==== Supplied information

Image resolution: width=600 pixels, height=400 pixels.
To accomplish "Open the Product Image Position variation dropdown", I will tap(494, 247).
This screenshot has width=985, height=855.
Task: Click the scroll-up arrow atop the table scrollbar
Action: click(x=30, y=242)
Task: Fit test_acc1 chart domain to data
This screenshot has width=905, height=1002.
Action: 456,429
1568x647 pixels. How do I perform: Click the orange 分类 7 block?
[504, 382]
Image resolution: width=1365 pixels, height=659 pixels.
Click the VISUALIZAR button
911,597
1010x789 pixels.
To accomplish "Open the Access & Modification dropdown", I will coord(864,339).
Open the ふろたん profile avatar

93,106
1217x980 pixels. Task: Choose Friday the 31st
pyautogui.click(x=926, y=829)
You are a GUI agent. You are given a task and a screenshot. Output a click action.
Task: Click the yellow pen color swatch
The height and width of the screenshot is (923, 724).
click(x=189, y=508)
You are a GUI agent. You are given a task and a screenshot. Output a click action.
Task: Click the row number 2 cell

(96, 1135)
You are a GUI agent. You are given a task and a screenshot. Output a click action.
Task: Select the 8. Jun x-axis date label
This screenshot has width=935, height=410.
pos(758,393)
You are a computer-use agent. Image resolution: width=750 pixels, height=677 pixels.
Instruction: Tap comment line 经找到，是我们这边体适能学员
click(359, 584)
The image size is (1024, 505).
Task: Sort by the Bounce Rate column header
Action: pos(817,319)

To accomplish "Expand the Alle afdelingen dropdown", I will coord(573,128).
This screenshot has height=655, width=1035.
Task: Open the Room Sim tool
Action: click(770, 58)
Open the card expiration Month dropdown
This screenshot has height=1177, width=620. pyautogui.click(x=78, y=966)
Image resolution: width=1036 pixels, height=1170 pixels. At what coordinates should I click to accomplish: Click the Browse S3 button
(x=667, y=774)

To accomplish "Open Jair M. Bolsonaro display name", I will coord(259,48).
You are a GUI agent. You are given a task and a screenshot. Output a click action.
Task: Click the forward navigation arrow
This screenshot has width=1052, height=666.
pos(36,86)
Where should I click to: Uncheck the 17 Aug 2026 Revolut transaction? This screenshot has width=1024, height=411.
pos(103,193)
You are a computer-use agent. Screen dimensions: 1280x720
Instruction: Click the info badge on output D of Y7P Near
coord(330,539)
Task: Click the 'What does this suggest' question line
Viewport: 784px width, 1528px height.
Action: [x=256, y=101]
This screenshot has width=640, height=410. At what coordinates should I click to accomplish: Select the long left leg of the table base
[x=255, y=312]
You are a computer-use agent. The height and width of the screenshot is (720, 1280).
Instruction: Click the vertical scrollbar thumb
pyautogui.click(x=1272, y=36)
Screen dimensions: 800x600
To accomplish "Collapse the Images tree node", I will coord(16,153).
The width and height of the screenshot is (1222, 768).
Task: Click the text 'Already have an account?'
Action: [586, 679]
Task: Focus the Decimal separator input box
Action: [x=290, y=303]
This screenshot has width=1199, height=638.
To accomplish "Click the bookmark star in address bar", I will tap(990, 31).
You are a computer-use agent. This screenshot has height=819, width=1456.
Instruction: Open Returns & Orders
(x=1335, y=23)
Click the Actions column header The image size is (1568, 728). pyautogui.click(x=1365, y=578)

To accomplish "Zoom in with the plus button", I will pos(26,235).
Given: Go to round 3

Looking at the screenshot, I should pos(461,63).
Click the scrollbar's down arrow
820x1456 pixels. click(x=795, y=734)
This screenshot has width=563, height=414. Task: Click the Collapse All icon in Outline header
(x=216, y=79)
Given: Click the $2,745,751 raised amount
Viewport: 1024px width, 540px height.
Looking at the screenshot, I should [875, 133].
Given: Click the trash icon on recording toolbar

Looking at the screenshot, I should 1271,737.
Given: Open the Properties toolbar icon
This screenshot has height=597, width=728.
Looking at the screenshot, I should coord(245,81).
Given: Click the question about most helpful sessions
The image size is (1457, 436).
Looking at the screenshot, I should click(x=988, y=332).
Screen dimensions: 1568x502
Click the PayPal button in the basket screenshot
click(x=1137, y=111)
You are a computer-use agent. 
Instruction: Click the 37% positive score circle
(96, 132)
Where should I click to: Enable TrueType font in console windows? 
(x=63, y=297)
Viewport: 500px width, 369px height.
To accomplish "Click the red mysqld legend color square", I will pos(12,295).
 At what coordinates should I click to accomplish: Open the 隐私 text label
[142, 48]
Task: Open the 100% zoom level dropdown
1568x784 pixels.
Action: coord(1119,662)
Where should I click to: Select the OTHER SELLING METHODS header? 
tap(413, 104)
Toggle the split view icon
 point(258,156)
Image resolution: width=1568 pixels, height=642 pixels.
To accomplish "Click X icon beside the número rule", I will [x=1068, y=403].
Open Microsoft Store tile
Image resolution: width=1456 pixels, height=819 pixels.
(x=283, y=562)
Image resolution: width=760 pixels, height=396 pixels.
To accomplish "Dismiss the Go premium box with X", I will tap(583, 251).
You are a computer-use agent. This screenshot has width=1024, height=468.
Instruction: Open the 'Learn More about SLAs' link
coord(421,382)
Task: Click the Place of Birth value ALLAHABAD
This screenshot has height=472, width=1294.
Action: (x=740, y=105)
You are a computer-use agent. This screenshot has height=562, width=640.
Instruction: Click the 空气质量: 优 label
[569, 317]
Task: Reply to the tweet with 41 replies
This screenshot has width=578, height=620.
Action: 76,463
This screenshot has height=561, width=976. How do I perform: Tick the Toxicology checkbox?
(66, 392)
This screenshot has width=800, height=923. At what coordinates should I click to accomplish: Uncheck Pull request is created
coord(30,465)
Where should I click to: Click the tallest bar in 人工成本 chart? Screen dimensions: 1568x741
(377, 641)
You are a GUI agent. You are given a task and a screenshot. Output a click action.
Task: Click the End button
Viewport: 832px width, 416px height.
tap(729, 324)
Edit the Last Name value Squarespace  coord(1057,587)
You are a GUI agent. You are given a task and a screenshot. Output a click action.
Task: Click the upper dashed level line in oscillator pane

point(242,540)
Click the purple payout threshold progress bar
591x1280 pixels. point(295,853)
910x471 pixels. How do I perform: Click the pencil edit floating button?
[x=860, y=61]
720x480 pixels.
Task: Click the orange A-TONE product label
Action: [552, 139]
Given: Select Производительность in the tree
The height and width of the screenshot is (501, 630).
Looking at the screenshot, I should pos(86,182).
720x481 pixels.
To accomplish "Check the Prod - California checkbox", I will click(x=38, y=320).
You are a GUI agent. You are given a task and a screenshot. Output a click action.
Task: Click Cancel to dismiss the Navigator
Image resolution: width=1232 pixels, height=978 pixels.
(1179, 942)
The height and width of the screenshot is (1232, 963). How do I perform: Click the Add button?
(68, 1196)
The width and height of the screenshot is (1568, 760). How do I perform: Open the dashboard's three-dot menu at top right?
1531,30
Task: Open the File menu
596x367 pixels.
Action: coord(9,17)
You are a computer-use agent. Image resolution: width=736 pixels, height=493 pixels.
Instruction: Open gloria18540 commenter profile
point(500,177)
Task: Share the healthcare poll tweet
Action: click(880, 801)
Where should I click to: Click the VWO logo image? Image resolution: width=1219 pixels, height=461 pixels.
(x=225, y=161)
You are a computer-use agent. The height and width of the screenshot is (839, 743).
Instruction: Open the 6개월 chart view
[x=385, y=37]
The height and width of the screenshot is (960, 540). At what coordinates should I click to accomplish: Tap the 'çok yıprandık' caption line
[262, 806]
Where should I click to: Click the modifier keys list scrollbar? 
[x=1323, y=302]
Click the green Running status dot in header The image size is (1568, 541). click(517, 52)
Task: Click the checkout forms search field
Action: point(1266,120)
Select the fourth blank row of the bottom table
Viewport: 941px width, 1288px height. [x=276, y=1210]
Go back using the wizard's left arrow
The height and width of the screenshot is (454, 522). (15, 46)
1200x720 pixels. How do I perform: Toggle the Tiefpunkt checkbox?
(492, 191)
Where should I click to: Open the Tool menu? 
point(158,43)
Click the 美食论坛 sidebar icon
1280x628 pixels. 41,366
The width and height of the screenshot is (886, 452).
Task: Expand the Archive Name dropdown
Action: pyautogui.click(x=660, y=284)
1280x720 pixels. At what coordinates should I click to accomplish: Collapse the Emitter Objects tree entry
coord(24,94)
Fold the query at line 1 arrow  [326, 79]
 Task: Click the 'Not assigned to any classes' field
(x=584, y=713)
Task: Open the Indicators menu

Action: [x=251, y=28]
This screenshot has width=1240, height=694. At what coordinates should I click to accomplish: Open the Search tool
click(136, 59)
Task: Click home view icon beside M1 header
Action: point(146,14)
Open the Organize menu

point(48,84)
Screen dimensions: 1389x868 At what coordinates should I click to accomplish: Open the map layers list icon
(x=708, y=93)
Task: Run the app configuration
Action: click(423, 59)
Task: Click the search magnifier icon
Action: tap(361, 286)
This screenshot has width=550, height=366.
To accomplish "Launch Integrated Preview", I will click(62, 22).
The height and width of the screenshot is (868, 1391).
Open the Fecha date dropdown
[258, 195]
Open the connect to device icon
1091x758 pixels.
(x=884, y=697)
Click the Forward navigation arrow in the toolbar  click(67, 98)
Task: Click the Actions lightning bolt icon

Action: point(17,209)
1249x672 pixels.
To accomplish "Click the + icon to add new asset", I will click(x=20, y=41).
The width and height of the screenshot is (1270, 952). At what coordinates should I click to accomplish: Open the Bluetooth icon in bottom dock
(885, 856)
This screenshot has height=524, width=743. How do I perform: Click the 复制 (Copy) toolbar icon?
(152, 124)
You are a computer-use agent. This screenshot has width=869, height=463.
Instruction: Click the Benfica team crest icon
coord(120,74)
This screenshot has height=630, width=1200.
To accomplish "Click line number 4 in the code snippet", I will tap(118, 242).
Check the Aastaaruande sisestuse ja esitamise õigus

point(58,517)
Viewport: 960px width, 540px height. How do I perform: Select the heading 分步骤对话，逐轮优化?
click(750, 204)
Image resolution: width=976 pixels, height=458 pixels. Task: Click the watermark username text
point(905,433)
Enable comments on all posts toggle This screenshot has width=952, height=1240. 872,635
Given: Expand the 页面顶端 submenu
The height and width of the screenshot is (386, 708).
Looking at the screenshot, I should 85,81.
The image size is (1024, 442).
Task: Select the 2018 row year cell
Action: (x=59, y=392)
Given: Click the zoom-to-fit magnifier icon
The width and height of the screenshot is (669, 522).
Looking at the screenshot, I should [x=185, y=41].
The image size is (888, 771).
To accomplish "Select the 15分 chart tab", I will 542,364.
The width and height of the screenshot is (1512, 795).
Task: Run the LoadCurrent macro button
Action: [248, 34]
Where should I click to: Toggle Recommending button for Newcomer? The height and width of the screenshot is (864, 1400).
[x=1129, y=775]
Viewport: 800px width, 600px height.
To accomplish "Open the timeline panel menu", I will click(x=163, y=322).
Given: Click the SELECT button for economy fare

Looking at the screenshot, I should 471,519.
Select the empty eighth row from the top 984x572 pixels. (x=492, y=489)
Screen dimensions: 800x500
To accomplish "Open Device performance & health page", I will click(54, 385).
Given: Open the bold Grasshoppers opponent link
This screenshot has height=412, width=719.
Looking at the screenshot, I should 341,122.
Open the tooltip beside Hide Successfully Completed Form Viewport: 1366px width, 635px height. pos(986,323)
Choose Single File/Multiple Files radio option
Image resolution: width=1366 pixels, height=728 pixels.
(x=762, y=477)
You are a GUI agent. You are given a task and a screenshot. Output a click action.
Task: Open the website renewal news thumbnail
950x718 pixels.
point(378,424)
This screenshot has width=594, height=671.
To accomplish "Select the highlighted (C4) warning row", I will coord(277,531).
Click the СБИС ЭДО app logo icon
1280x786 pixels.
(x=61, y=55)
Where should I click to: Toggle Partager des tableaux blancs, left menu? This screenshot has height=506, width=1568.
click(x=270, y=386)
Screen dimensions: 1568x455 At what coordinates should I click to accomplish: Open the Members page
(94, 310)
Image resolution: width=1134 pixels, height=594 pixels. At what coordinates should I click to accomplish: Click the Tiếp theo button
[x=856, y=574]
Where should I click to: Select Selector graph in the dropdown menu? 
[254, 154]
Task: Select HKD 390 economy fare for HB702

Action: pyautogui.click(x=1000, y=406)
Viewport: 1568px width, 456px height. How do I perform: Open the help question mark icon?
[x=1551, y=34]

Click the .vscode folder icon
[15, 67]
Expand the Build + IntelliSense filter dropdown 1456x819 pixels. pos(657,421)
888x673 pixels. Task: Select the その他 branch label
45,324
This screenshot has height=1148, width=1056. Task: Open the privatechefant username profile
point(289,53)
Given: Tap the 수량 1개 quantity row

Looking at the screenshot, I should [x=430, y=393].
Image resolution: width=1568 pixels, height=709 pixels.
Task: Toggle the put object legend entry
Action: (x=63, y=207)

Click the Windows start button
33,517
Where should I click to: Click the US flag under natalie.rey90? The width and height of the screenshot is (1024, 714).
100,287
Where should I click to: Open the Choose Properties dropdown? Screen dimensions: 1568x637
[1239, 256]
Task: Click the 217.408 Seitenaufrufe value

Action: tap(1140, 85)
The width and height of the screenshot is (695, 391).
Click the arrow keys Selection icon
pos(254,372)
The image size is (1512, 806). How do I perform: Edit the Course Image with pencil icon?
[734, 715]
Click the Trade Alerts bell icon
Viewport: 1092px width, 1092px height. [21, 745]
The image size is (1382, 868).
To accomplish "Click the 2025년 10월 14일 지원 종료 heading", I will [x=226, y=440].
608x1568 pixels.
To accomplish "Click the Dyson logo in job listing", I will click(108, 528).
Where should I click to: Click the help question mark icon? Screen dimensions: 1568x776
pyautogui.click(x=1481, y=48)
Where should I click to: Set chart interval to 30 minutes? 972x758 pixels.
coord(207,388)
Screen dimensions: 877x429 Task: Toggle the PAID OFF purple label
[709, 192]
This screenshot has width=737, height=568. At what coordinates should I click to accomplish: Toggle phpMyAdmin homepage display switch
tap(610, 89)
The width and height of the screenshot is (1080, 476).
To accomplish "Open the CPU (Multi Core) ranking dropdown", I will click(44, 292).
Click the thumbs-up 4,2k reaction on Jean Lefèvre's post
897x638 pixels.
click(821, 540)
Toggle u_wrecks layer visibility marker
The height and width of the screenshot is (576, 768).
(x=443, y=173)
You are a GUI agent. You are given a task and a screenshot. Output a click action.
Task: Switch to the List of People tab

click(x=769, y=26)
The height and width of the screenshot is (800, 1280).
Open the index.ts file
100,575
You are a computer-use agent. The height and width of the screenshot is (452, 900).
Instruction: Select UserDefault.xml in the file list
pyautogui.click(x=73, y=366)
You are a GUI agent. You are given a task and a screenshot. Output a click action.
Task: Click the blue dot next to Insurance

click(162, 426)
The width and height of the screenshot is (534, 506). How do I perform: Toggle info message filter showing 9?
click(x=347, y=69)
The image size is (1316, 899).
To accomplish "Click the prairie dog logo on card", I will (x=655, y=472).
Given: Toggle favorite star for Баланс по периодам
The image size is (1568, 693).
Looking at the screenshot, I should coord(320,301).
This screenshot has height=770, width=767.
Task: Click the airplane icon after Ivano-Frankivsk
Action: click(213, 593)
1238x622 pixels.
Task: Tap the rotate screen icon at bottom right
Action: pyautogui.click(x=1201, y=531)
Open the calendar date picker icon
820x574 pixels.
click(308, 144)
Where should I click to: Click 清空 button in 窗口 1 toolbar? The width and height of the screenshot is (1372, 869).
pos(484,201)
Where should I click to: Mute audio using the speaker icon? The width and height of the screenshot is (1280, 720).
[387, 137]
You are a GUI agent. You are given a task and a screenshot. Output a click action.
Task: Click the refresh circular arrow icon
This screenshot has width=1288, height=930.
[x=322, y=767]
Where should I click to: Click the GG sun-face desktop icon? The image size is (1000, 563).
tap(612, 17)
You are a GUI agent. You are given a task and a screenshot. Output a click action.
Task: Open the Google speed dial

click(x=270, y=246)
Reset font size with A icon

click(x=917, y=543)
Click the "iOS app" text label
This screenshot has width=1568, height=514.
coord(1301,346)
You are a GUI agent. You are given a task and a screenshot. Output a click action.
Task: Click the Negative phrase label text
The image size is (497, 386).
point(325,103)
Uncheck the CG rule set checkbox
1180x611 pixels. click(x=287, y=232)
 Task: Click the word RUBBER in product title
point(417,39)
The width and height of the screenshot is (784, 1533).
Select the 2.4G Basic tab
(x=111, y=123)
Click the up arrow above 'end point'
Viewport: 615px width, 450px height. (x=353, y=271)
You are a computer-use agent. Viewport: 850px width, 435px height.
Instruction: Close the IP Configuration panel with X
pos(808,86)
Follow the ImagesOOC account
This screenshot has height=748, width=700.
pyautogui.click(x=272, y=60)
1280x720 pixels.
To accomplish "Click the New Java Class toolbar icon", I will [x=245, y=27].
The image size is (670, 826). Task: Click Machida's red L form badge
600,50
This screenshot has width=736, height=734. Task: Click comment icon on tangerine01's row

========

The problem:
Could you please copy the lines above exactly, beginning at the first and ending at the line that contains "Task: Fit test_acc1 chart domain to data"?

Reply to the task:
Image resolution: width=600 pixels, height=400 pixels.
To accomplish "Open the Product Image Position variation dropdown", I will tap(494, 247).
This screenshot has width=985, height=855.
Task: Click the scroll-up arrow atop the table scrollbar
Action: click(x=30, y=242)
Task: Fit test_acc1 chart domain to data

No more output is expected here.